Lin Dong, fondateur de la première association chinoise de propriétaires d'îles, le 1er mai 2015 à Guangzhou, dans le sud de la Chine

Comme Wang Yue. Cet avocat de 41 ans s’est offert une île inhabitée d’un kilomètre carré, à 40 kilomètres de la côte, au large de la mégalopole de Shanghai. « Sur mon île, quand il fait nuit, on peut voir un ciel rempli d’étoiles et la lune qui se lève à l’est.
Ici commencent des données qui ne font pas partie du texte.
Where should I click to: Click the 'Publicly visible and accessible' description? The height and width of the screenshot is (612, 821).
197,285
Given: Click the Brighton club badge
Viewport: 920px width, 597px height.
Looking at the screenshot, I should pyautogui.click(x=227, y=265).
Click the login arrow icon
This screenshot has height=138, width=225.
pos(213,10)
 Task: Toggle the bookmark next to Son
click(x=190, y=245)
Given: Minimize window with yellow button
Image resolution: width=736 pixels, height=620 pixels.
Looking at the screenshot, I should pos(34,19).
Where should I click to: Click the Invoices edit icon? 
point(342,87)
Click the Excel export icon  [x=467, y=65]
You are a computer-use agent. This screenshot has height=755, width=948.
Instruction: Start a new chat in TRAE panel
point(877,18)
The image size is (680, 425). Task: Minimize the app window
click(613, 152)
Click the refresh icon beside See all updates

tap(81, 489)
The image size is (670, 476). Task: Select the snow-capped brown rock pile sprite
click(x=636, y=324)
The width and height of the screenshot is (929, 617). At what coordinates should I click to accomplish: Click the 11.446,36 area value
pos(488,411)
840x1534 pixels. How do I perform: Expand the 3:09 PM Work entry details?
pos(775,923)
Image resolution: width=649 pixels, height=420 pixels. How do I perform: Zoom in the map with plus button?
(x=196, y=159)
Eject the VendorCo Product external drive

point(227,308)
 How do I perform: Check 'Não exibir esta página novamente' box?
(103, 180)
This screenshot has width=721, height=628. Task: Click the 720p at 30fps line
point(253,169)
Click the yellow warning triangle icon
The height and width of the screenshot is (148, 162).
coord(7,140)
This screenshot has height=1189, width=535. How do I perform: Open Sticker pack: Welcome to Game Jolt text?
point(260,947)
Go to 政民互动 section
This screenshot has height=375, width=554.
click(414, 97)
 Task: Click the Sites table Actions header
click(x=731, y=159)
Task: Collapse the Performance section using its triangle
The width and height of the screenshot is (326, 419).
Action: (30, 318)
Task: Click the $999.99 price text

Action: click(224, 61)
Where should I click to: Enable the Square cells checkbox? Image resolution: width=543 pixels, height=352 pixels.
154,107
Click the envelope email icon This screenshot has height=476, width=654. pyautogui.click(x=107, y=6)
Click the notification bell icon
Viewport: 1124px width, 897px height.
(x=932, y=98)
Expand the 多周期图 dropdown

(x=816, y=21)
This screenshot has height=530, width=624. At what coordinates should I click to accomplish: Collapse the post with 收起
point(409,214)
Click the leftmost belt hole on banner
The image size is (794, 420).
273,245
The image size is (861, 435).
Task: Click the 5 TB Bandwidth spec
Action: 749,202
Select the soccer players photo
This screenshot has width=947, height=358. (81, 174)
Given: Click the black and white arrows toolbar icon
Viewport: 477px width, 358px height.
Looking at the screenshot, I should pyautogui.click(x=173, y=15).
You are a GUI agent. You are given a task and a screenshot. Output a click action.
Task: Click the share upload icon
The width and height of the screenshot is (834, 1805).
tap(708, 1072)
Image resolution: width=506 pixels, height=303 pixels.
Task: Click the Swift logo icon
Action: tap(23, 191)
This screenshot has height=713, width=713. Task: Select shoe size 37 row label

C’est un sentiment incroyable », assure-t-il.

Le mois dernier, Lin Dong a organisé le deuxième « Forum des propriétaires d’îles chinoises », en marge d’un salon commercial consacré aux produits de luxe, tels que voitures de sport, yachts et hélicoptères privés, dans sa province natale du Guangdong.

Pour l’occasion avait été créée une petite plage artificielle, arpentée par des mannequins en bikini et affublées d’ailes en plumes… avec le slogan: « Vous portez dans votre cœur le rêve d’un royaume privé ? Ce rêve est celui d’une belle île ».

La Chine compte 14.500 kilomètres de côtes et 7.300 îles de plus de 500 mètres carrés, toutes aux mains de l’Etat.

Mais la province orientale du Zhejiang a accueilli en 2011 sa première « vente aux enchères d’une île » inhabitée de plus de 2,5 hectares, acquise pour 20 millions de yuans (2,8 millions d’euros) par une entreprise.

Plusieurs autres provinces lui ont emboîté le pas.

M. Lin constate que les permis de propriété ont tendance à être attribués davantage à des entreprises qu’à des individus. « Nous espérons que le gouvernement va prendre des mesures pour nous soutenir, ou à tout le moins pour ne pas agir contre nous », confie-t-il.

Un million de millionnaires

Un homme d’affaires qui avait mis en location une île dans le Guangdong dans les années 1990 s’est retrouvé empêtré dans une longue bataille judiciaire après que le gouvernement local eut « invalidé » en 2012 ses droits de propriété.

Avec plus d’un million de millionnaires en dollars, la Chine compte un gros réservoir de clients capables de jouer les Robinson Crusoé de luxe.

Certains ont choisi d’acquérir un bien hors de Chine pour contourner les restrictions immobilières chinoises.

Selon la presse, la Chinoise Wendy Weimei Wu s’est offert une île en Nouvelle-Zélande baptisée Slipper, dotée d’une piste d’atterrissage et de maisons, pour 5,6 millions de dollars.

L’un de ses compatriotes a lui payé cinq millions de yuans (740.000 euros) pour une île aux Fidji adjugée lors d’une vente en ligne l’année dernière, durant laquelle une autre île, britannique, a été cédée pour quatre millions de yuans (580.000 euros), selon les médias officiels.

« La gestion d’îles privées est plus développée dans d’autres pays qu’en Chine », souligne Grammy Leung, un expert en nouvelles technologies âgé de 31 ans: pour 500.000 yuans (74.000 euros), il a acheté l’an dernier une parcelle de 1,6 hectare sur un lac de Nouvelle-Écosse au Canada, dont il dit tirer « un sentiment d’indépendance ».

« La Chine est notre marché le plus dynamique, mais pas le plus important », confirme Manuel Brinkschulte, directeur général pour la Chine de Vladi Private Islands, une société basée à Hambourg qui propose sur catalogue de petits paradis en Asie ou en Europe.

Alors que les acheteurs occidentaux satisfont « un plaisir personnel », les Chinois recherchent des îles pour faire « un investissement », dit-il.

Sur son smartphone, il fait défiler les photos d’un magnat chinois de l’industrie agroalimentaire accompagné par son épouse lors d’une récente tournée en Grèce. C’est finalement sur une île écossaise de 140 hectares, avec terrain de golf et petit hôtel, que l’homme a jeté son dévolu.

« Ce qu’ils apprécient là-bas, c’est que c’est l’opposé de la Chine: il n’y a pratiquement personne ! », relève M. Brinkschulte.